Potential buyers or strategic investors for the spun-off NEX unit could include a mix of private equity firms looking for a solid revenue-generating asset, or even existing networking players seeking to bolster their silicon capabilities. Companies like Broadcom, which already has a strong presence in networking chips, or even some of the larger telecom equipment providers could be interested in acquiring or partnering with NEX to integrate its silicon more deeply into their solutions. The appeal lies in NEX’s established market position, its advanced silicon for critical communications, enterprise networking, and Ethernet connectivity.
Is this a good or troubling sign for Intel? It’s a complex picture. On one hand, it’s a good sign of strategic discipline. Under Lip-Bu Tan, Intel is making hard, necessary decisions to streamline operations, reduce a sprawling portfolio, and laser-focus on areas with the highest growth potential and competitive advantage (AI and foundry). If successful, this could lead to a more agile, profitable, and ultimately stronger Intel.
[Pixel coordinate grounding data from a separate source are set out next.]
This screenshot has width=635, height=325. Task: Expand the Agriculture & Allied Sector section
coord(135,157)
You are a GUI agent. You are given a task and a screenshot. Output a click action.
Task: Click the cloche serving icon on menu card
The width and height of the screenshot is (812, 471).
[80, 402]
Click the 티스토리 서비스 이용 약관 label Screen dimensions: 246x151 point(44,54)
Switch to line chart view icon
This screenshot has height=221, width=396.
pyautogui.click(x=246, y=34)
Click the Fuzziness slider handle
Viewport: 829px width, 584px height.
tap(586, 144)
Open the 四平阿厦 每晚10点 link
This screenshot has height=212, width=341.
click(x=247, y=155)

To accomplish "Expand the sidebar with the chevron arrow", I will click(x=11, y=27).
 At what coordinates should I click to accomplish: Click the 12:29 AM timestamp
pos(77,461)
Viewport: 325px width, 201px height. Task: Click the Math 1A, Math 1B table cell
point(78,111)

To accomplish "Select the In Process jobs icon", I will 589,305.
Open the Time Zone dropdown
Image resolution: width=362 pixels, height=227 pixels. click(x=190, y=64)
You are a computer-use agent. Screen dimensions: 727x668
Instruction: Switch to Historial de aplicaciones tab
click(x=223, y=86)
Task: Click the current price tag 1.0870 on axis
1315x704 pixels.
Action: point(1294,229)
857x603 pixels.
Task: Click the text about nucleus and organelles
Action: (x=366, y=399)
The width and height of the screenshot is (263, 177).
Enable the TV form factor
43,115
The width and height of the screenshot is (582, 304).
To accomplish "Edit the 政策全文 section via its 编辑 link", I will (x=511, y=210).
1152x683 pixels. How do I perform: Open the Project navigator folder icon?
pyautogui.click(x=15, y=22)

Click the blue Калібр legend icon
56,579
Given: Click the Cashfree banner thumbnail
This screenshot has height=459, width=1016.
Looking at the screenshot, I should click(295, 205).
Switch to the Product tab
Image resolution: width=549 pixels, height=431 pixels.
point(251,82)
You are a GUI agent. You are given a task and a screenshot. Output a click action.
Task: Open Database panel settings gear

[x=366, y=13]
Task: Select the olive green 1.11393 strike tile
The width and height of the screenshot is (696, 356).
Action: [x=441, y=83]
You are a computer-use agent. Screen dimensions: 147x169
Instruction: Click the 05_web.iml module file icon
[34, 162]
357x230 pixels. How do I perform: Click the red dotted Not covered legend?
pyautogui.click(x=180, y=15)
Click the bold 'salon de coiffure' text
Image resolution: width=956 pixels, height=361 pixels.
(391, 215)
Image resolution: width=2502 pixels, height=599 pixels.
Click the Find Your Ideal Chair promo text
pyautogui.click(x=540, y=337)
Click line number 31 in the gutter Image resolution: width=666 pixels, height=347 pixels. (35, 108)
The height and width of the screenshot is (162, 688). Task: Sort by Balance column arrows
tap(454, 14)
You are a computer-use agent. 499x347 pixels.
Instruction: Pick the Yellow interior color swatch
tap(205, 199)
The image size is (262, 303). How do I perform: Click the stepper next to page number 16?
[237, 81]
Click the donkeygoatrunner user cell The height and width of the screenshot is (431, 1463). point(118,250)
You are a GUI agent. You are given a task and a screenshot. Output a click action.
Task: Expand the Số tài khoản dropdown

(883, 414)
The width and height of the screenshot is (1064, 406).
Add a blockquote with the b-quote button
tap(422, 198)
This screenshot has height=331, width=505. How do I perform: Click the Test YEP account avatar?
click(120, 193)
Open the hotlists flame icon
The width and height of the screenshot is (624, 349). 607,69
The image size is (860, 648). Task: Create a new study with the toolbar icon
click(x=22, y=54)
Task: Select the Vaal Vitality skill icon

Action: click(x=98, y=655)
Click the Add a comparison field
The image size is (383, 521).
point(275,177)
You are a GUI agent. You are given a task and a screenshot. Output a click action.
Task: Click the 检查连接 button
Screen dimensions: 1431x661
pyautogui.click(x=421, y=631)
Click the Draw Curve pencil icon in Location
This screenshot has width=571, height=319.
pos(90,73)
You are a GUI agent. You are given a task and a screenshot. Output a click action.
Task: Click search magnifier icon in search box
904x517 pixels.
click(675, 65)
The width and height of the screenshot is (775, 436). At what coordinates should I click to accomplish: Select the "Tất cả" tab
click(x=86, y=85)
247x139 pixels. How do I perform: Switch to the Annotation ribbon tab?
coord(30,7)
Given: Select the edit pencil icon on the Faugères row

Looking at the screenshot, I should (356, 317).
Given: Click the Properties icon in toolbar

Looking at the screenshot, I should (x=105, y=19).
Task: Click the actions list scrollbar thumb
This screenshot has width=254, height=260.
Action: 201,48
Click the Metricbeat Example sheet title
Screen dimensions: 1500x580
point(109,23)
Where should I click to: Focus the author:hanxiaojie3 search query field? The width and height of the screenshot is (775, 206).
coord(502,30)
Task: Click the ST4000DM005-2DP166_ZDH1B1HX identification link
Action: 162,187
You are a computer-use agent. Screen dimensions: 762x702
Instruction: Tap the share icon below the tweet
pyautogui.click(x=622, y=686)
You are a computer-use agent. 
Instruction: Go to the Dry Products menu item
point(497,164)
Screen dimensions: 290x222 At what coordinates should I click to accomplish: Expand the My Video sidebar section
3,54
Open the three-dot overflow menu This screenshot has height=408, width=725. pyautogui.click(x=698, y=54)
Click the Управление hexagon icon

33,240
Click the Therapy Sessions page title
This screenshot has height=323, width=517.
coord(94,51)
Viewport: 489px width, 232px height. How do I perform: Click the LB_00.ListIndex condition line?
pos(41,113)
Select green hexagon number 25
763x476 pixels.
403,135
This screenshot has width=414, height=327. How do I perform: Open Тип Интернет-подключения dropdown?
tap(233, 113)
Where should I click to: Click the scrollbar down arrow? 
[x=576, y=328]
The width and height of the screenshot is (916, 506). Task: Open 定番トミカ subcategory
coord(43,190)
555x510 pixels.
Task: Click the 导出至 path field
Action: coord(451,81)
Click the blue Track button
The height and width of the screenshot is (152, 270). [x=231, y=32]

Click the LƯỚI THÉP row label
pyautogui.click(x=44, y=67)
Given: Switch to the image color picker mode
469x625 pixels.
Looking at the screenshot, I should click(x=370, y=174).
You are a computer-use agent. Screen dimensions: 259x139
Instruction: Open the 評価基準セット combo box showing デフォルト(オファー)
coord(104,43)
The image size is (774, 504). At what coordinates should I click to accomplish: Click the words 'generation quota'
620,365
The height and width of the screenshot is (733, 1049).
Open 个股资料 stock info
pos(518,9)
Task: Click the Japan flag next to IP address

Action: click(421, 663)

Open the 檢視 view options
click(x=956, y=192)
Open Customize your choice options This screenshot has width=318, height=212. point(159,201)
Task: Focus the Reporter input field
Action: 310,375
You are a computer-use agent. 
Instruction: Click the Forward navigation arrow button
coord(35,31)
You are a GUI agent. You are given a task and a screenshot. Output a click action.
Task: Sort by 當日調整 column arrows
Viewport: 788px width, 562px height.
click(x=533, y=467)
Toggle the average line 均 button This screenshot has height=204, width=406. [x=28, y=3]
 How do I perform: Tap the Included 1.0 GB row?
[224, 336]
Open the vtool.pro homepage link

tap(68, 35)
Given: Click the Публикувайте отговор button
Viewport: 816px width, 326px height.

However, on the other hand, it’s also a troubling sign that speaks to the challenging environment Intel finds itself in. The need to divest a $5.8 billion revenue-generating unit (NEX’s 2024 revenue) underscores the immense pressure from competitors and the significant investment required to catch up in AI. It reflects the sadness of seeing a once mighty tech giant, which pioneered so much of the digital world, having to retreat from segments where it once held sway to fight for its future relevance. This is not the dominant Intel of the past, dictating industry standards. It’s an Intel in recalibration, fighting for its place in a rapidly evolving, AI-driven landscape. The success of this move hinges entirely on whether the newfound focus translates into meaningful gains in their core and AI initiatives.